Vṛtti comes from the Sanskrit root “vṛt” which means “to turn.” Think of a merry-go round, turning and turning, following the same pattern over and over again. In the case of yoga philosophy, what “turns” repeatedly are thoughts, patterns and identifications of self. Vṛtti speaks to the habituated thoughts and patterns that repeat perpetually and that we, through ignorance, identify as self. It is these vṛttis, starting with the ones that actively cause pain, that are selectively eliminated (nirodha). That process is called Yoga.

Citta comes from the root “cit” which means “to perceive.” Citta means “perceived” and refers to “all that can be perceived.” The space or the “field” which holds all that can be perceived is also known as “consciousness.”

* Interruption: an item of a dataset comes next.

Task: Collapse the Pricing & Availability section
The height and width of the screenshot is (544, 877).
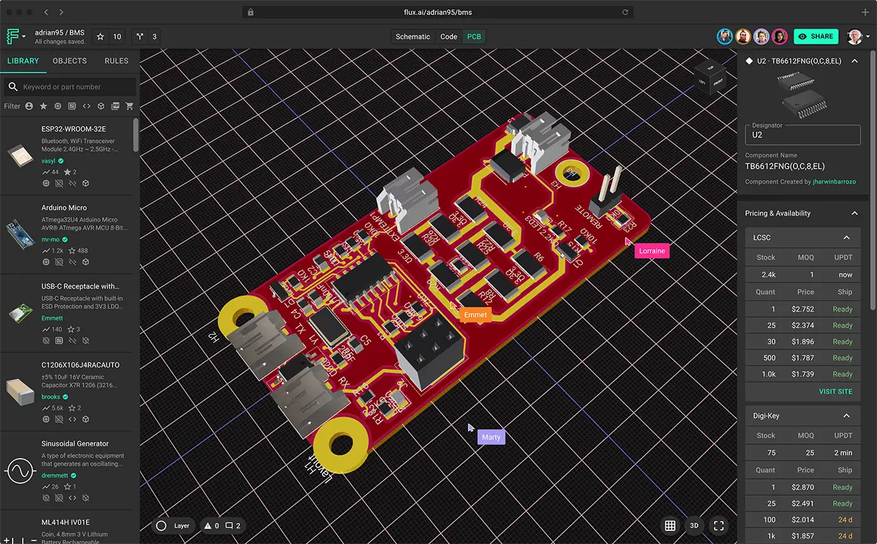Action: [854, 213]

Taken from the Sanskrit roots, one definition of Yoga can be seen as —

 “Yoga is the process of selectively eliminating habituated thoughts, patterns, identifications (occurring) within the field of all that can be perceived.”

To me, this seems radically different in flavor, practicality and potential application from common translations such as “yoga is stopping the mind” or “yoga is restraining the mind-stuff from taking various forms.”

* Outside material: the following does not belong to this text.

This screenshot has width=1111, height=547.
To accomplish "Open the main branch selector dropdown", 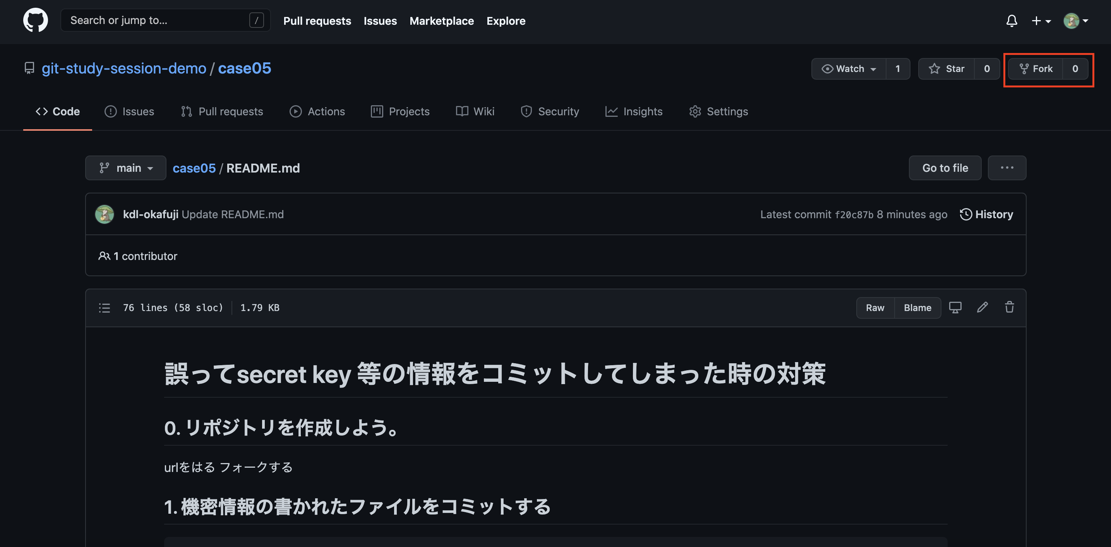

As I allowed myself to chew on this particular definition of yoga, I noticed that my relationship with yoga itself began to change. Instead of trying to stop my mind, I began to relax into the understanding that yoga is a process that unfolds sequentially. I became more compassionate with myself and more honoring of my own process. I began to see that yoga does not demand stripping the mind of all thoughts but is instead a path where limiting, habituated patterns are replaced with lighter, more expansive patterns — like ripples in a pond expanding towards the Self.


4 Comments (+add yours?)

  1. David
    Feb 03, 2012 @ 12:54:28

    Thanks. My own current working understanding is that yoga is a process of shifting consciousness away from self-centeredness. Thanks for breaking down the Sanskrit. Very helpful.


  2. Isaac
    Feb 03, 2012 @ 20:35:30

    Not to a pedantic nitwit, but “comprised of four distinct words – ‘yogaḥ,  citta, vṛtti’ and ‘nirodhaḥ’ ” is not strictly speaking true. The sūtra comprises two words: yogaḥ and citta-vṛtti-nirodhaḥ. It has four distinct stems, certainly, but Panini makes it clear that a ‘word’ is an inflected unit (1.4.14: sup-tiṅ-antaṃ padam).

    Otherwise, thanks!


  3. Gopal
    Mar 23, 2015 @ 22:14:37

    Vritti has two meanings. One is the perpetual vortex and other is the “function”. Chitta also means mind. The function of chitta is to think. Mostly what we are habituated to think is about the outside world. The process of Yoga is to internalize and make the chitta to reflect upon the God (Saguna or Nirguna; with or without form). That way, its function will be slowly reduced. As you rightly said, Nirodha is a process and it is impractical to stop your mind. And Yoga is not about stopping your mind. It is about changing the direction of mind make it think divine thoughts.